TASK >> Count the lines in the records below that contain the word "Find". Reply with only that number.

···

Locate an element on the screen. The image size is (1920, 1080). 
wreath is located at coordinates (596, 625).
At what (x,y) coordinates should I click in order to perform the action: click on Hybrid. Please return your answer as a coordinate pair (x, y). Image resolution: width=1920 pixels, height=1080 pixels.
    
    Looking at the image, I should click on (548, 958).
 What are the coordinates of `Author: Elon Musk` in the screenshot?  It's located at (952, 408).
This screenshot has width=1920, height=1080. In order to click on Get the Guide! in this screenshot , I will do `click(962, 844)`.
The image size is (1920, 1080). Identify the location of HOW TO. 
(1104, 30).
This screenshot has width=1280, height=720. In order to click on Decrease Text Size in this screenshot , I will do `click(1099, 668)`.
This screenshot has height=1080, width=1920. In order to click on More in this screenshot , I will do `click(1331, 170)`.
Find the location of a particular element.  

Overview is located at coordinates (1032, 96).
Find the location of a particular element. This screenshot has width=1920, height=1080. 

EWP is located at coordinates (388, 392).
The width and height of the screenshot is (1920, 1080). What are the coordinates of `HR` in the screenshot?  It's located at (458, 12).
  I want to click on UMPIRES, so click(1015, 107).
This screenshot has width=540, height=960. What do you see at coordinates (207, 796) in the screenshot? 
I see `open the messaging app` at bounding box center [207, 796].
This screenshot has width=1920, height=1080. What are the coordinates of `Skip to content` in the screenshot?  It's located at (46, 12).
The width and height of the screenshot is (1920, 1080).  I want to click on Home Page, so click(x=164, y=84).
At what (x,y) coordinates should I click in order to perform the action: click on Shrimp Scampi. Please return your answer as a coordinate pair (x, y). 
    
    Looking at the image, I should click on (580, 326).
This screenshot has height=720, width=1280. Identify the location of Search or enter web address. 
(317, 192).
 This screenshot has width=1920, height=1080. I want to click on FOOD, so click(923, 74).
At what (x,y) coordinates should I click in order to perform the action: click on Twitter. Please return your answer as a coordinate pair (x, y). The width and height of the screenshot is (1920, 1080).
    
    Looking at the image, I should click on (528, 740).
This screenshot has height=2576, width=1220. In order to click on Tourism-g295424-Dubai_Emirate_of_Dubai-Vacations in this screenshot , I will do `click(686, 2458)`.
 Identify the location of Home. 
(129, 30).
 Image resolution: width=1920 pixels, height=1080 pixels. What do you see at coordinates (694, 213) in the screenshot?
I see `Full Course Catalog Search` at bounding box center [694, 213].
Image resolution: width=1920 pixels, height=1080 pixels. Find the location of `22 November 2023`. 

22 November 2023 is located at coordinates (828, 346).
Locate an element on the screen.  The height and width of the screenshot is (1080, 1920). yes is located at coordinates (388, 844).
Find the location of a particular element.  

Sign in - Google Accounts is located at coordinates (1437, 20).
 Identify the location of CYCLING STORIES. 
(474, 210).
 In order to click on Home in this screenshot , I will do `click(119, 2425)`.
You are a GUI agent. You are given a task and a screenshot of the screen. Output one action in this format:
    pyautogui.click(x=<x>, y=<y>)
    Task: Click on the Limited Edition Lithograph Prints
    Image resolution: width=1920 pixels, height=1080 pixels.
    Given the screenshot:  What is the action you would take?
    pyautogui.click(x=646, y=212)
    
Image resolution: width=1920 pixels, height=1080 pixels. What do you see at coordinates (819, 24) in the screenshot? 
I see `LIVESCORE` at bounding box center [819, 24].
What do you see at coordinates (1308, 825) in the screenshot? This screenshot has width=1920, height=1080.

···

SOLVED PROBLEM >> 4